Philippa Beesley, Conservation and Engagement Officer for Hull’s Yorkshire Maritime City project, said: “This was a hugely rewarding project to see the transformation the cannons underwent. It was also fascinating for me and the volunteers to learn more about the cannons through the conservation process.”

Councillor Daren Hale, Portfolio Holder for Economic Investment, Regeneration, Planning, Land and Property, said: “This meticulous work has been undertaken with the supervision from the conservation officer, offering people the opportunity to treat historic artefacts and objects to ensure they will be re-displayed whilst learning vital skills in a specialist area.

The end result is fantastic and will take pride of place outside the Museums Quarter so visitors can continue to enjoy these much loved artefacts while the exciting work gets underway at the museum.

Volunteer, Alan Balcam who worked on the restoration, said: “It was a privilege to be given the opportunity to work on such an iconic piece of Hull's historic past.”

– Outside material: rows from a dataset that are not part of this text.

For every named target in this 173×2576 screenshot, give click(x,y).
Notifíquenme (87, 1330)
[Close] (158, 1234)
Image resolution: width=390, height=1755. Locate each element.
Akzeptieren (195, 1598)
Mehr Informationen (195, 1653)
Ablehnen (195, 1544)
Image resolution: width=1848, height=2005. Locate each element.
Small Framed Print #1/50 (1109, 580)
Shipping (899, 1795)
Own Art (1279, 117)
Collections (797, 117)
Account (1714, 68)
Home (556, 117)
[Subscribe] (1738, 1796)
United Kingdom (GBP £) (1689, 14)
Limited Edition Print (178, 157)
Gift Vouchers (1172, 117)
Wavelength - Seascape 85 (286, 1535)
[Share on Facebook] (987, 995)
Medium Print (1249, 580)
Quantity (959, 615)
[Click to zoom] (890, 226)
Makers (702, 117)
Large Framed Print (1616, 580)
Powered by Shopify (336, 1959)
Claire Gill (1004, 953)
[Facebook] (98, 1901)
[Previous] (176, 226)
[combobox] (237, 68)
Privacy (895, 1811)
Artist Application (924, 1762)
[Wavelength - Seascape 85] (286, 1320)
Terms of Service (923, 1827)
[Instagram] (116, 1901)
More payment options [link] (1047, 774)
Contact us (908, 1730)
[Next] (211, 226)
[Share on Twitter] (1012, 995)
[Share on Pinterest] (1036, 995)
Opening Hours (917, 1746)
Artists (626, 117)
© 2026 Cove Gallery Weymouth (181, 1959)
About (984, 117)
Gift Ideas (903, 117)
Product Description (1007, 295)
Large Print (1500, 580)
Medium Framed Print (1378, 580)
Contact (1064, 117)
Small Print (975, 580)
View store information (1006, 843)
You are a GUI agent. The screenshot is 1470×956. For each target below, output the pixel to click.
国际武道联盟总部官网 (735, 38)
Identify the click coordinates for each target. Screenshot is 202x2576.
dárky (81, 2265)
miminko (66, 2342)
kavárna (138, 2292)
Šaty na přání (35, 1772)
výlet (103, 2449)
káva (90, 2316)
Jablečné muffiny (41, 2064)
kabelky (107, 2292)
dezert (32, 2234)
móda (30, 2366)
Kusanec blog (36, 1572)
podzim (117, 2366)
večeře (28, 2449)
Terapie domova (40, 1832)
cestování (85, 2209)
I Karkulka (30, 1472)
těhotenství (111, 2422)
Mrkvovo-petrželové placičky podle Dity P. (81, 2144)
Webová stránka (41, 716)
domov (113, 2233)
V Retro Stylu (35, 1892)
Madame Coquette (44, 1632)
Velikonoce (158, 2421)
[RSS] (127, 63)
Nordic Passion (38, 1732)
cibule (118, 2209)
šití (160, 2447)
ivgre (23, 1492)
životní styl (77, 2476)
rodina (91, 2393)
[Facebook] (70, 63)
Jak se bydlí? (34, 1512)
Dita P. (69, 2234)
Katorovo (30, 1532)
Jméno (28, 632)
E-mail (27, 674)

Trevor Evans, another volunteer who spent many hours working on them, said: “It was a great pleasure to work on the cannons as part of our city’s heritage.”

At the start of the project the volunteers had the fun task of cleaning litter deposited inside the barrels over their years outside, including a whole plastic bottle. They have now been fitted with wooden plugs known as tompions in the barrels to protect them. The carriages were also re-painted with any areas of wood loss filled.

Over the years the painted surface on both the wood and the metal had suffered. About 40 hours was spent removing old paint in order to treat the ferrous metal surface with a rust converter and re-painting the cannons using a conservation grade paint to further protect them against the elements

The treatment removed old paint layers and cleaned the surfaces before applying new coatings.

The cannon will be on public display in the Museums Quarter from Tuesday 5 February.